**Short problem**
From the records below, extract every line that contains the string "tweet". Case counts.

# Records shown start

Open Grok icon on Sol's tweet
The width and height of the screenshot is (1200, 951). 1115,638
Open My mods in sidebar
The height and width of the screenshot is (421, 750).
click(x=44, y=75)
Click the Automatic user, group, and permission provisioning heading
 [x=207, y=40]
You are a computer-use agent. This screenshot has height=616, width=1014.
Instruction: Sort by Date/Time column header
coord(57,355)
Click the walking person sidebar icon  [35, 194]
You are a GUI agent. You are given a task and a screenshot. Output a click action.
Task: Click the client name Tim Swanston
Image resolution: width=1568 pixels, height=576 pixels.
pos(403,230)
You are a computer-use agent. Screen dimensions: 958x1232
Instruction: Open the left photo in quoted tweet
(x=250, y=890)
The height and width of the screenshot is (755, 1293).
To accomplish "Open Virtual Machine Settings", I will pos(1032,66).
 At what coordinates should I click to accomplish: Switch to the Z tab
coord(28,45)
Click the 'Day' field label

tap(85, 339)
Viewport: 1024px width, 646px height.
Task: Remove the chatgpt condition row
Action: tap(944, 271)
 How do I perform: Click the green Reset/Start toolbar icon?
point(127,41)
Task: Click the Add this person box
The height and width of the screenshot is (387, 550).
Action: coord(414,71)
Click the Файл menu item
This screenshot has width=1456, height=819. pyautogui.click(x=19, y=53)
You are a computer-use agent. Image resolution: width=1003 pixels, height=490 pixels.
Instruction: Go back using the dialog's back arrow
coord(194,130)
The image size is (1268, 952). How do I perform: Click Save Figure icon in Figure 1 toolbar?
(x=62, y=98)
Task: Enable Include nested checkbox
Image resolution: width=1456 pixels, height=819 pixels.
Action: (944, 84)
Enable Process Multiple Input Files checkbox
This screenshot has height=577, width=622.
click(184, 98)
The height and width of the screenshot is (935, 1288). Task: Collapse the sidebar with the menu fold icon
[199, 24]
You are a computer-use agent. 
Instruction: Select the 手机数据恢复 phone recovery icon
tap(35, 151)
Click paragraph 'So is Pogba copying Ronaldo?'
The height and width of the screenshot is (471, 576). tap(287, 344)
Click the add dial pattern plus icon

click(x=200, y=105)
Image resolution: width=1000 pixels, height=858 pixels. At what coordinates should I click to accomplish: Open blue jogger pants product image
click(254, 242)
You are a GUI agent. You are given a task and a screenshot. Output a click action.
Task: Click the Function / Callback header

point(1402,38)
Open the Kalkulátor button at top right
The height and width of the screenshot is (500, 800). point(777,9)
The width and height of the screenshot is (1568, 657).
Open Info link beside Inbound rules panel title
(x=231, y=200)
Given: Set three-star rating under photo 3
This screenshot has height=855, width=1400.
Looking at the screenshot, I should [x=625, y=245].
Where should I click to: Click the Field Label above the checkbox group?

# Records shown end

**Result of this exercise**
Open Grok icon on Sol's tweet
Instruction: Open the left photo in quoted tweet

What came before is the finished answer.